Apakah Indonesia dapat meraih US$ 18,1 miliar dari offset hingga 2030? Semua terpulang pada kesiapan para pemangku kepentingan, baik pemerintah, BUMN maupun swasta.

Berdasarkan data Janes, pasar offset terbesar ada di sektor pesawat militer yang di kawasan Asia Pasifik diproyeksikan bernilai US$ 65 miliar.

PT Dirgantara Indonesia memiliki peluang untuk meraih pendapatan terbesar dari potensi US$ 18,1 miliar dibandingkan BUMN industri pertahanan lainnya. Mampukah industri yang dirintis oleh Nurtanio dan BJ Habibie ini meraih pendapatan minimal US$ 5 miliar dari offset hingga 2030?

45 komentar:

  1. Perlu penerima offset lainnya selain PT PAL dan PT DI agar secara kuantitas industri inhan Indonesia berkembang.

    BalasHapus
  2. indonesia needs their gen 4 jets while they design or develop their own 4.5 jet..
    probably 40 dassault rafale..then 100+ 4.5 gen jet for the next 20 years.

    BalasHapus
  3. for the navy indonesia needs its own aircraft carriers. design their own..no more second hand.

    BalasHapus
    Balasan
    1. I'd rather use the more specific term: helicopter carriers. Not too complex and should be locally built for local jobs. The only purpose of used ones would be for scrap metal.

      Hapus
  4. Komentar ini telah dihapus oleh pengarang.

    BalasHapus
  5. Peluang offset global mencapai US$ 487 miliar dengan US$ 143 miliar berada di kawasan Asia Pasifik dan US$ 18,1 miliar di antaranya berasal dari Indonesia, sedangkan peluang terbesar berada di India sebesar US$ 32,9 miliar dan Korea Selatan senilai US$ 24,1 miliar. Peluang offset terbagi atas sektor pesawat militer, kendaraan militer darat, radar, rudal dan kapal militer.
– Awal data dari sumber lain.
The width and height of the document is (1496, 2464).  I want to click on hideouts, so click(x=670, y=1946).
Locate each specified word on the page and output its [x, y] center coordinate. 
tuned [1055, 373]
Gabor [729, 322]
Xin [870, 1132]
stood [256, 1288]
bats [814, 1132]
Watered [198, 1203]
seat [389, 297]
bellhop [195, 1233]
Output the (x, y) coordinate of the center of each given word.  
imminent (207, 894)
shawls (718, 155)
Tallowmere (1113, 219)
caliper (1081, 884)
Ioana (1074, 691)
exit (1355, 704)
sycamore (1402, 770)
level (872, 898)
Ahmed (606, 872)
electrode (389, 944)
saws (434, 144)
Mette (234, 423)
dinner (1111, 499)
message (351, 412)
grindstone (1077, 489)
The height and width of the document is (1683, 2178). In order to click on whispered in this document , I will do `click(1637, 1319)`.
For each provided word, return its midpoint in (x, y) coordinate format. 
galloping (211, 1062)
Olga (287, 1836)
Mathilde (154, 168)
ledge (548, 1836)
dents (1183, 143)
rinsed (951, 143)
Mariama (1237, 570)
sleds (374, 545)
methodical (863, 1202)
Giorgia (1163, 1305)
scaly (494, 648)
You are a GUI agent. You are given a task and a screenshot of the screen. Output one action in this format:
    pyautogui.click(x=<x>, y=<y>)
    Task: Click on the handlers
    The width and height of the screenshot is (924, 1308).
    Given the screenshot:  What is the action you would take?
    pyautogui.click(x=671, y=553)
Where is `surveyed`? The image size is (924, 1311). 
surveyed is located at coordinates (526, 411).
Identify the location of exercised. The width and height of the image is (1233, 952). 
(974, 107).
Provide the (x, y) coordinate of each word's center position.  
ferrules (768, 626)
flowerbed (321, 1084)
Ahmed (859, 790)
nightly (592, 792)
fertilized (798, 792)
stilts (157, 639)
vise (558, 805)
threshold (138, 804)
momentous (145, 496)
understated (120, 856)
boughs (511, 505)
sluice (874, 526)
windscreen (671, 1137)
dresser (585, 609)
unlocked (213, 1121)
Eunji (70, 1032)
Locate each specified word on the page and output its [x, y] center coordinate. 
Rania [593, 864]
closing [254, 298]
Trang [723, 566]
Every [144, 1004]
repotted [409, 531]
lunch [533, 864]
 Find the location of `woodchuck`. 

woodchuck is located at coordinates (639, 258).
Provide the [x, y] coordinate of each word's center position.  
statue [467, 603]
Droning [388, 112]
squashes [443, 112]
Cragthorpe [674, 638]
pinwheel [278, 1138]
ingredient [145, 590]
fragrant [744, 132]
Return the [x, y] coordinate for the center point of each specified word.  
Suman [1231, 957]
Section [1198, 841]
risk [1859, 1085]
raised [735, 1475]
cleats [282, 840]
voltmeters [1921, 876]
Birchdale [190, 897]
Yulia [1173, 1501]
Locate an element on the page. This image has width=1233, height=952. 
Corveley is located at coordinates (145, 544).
    ---------------------------

    kok nama KL gak disebut? katanye gred a apa jgn2 dah turun...
    kaburrr aaahh haha!🥳🥳🥳

    BalasHapus
    Balasan
    1. Heiran juga ya om.....kok KL ga di sebut, berarti analys dan redaksi cnbc nya kurang ber ilmu Krn ga masukkan KL dalam kelompok itu. Xixixixi 😁😁😁

      Hapus
    2. Malon gk di sebut kerana malon bodoh sangat ompal,baca blue print sahaje pun hasilnya LCS salah potong ompal wkwkwk

      Hapus
    3. Menurut malon "Janes Defence Weekly" adalah kantor berita abal abal dan tidak kredible, sama kasusnya dengan laporan sipri.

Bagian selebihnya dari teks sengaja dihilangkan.